Re: Normalization Form KC for Linux

From: Michael Everson (
Date: Sun Aug 29 1999 - 07:36:28 EDT

Ar 11:03 +0200 1999-08-29, scríobh Dan Oscarsson:

>> >For example:
>> >- having non spacing combining characters after instead of
>> >before base character.
>> I understood that it's much better to have them after.
>I have not yet located why. I can see ways were software can
>handle them much easier if they comes before.

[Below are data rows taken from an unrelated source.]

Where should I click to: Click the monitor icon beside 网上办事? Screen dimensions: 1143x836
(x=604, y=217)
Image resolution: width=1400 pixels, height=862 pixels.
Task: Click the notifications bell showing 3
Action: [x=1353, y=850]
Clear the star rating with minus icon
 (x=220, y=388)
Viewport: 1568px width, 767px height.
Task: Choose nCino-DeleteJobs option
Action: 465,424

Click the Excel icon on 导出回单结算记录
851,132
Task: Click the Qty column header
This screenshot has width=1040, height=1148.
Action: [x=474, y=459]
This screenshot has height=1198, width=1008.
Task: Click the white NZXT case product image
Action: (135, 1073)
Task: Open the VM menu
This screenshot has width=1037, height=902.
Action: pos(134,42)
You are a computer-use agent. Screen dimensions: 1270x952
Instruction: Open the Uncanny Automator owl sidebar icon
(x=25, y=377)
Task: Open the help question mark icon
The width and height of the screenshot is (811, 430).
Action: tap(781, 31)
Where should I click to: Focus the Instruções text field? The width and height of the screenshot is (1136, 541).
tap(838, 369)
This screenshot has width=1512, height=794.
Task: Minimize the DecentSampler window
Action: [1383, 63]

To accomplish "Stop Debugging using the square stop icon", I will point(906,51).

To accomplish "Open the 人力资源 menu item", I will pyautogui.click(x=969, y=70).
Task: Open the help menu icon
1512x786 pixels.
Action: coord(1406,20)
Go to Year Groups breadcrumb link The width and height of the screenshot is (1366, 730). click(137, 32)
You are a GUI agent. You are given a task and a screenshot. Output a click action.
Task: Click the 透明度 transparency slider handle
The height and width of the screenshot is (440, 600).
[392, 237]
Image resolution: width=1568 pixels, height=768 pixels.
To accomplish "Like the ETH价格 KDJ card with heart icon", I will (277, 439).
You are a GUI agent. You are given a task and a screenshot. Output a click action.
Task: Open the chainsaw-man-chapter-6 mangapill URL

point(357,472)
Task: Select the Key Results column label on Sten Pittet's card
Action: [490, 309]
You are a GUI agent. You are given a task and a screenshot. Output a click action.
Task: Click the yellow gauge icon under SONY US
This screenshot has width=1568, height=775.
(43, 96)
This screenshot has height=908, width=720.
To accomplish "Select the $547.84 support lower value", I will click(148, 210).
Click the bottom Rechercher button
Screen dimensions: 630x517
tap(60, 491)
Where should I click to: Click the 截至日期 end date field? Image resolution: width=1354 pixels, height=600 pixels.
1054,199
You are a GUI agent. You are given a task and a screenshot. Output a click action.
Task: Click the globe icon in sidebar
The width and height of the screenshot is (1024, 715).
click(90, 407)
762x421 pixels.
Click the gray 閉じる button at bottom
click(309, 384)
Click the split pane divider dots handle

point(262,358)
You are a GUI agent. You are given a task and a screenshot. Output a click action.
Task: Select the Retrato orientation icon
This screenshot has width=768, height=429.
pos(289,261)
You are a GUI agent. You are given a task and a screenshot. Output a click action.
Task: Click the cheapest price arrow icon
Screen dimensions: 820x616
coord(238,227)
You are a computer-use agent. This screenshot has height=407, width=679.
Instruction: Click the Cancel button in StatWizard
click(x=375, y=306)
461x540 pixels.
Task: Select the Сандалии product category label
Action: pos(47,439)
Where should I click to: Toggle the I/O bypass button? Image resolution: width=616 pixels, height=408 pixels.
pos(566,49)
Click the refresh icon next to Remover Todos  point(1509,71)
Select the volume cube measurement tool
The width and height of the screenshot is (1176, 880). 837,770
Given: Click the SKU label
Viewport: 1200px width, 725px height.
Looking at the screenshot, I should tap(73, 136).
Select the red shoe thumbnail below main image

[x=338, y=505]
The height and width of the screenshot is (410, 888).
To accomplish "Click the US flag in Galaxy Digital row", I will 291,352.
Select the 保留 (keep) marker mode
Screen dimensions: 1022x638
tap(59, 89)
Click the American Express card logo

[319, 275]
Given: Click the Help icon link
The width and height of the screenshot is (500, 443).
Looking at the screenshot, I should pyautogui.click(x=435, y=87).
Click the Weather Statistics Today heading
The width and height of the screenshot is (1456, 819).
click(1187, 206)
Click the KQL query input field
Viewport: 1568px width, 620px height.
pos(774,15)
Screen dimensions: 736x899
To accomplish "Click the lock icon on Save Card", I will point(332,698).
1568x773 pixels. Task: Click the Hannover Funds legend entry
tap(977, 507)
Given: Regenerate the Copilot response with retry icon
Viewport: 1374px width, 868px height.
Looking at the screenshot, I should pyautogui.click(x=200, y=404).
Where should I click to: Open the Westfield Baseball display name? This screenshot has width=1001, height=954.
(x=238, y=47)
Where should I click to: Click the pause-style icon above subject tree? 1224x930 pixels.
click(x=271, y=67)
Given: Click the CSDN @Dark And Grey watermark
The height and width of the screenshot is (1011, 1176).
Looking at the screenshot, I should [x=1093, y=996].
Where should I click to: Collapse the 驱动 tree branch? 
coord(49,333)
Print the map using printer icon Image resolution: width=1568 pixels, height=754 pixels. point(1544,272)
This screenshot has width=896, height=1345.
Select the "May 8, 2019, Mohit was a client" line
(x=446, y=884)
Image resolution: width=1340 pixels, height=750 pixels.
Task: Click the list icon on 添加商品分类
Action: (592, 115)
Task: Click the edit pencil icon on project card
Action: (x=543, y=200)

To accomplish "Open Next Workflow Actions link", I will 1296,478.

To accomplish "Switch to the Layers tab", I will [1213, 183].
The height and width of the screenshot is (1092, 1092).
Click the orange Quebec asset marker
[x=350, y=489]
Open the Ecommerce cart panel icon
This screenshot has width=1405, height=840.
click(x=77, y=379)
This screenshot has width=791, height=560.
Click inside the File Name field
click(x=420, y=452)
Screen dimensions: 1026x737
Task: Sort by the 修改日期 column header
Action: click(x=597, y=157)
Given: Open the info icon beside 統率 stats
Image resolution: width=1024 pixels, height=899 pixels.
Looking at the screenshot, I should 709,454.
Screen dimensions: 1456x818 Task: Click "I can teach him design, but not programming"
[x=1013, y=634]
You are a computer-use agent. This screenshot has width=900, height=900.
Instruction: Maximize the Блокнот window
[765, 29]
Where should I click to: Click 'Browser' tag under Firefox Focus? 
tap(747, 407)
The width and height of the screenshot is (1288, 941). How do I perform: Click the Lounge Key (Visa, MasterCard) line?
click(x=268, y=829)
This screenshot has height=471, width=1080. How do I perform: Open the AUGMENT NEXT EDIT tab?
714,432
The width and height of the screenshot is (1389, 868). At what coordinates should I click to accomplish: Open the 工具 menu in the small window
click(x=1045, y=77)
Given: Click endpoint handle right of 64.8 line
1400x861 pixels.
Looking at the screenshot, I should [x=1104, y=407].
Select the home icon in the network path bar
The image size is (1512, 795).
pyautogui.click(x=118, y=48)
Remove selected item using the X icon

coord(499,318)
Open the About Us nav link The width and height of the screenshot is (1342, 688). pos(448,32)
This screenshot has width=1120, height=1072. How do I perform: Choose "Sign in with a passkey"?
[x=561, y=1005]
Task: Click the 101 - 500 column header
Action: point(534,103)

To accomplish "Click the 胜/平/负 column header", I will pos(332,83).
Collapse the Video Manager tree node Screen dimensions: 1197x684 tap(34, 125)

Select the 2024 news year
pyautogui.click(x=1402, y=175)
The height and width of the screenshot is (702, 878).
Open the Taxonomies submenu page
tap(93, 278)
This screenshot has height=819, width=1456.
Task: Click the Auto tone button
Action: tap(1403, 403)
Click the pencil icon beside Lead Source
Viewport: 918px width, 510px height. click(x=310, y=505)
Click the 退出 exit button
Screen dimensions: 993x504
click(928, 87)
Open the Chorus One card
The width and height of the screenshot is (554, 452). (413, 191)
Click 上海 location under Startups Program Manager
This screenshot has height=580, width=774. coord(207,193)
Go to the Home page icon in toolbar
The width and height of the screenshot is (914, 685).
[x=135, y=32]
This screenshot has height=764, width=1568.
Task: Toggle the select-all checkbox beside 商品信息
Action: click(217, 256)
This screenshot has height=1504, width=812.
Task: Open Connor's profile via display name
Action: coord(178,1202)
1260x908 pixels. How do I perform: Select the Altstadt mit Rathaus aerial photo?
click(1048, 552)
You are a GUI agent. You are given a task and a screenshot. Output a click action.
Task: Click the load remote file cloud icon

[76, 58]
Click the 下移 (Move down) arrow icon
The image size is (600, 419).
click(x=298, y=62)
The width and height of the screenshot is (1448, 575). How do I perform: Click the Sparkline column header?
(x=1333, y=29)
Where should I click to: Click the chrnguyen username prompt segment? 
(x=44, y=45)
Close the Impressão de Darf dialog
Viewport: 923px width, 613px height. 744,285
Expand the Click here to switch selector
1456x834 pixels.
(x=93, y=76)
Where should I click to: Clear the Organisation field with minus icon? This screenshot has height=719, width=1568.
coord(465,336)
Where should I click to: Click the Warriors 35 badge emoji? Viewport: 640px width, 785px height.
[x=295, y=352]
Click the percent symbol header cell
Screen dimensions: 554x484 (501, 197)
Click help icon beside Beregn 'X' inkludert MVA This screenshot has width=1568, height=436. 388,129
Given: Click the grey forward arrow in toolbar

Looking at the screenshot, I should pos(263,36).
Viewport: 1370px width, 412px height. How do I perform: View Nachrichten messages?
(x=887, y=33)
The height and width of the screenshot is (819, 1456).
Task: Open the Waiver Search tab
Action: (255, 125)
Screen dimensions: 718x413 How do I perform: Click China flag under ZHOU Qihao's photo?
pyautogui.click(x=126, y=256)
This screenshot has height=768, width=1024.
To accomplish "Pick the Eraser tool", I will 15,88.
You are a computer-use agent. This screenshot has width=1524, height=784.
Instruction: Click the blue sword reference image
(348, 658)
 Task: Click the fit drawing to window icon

I think it's a question of logic. One writes an o and then puts a ~ on top
of it. On typewriters, they switched this around because of the mechanical
movement of the carriage and nonspacing technology. But for instance a
smart font would take the bounding box

>Well the Swedish alphabet includes ä but not à. The last is an
>"a with an accent above", while ä is a letter in itself.
>Just because the glyph looks like an "a with two dots above", it is not.
>It is wrong to decompose a character just because its glyph looks
>like being composed of an accent and an other character.

So what? Your answer shows exactly what I said: that ä and à differ only in
the minds of Swedes.

1. Both are used in Swedish texts (2 biljetter à 40 kronor).

2. Both can be represented in the UCS in two ways: ä by 00E4 or 0065 +
0308, and à by 00E0 or 0065 + 0308.

3. à is sorted as a variant of a with a diacritical mark (p. 1 of Norstedts
svensk-engelska ordbok 1994).

4. ä is sorted as a separate letter of the alphabet (p. 855 of Norstedts
svensk-engelska ordbok 1994).

Technically, there is no difference except in Swedish implementation.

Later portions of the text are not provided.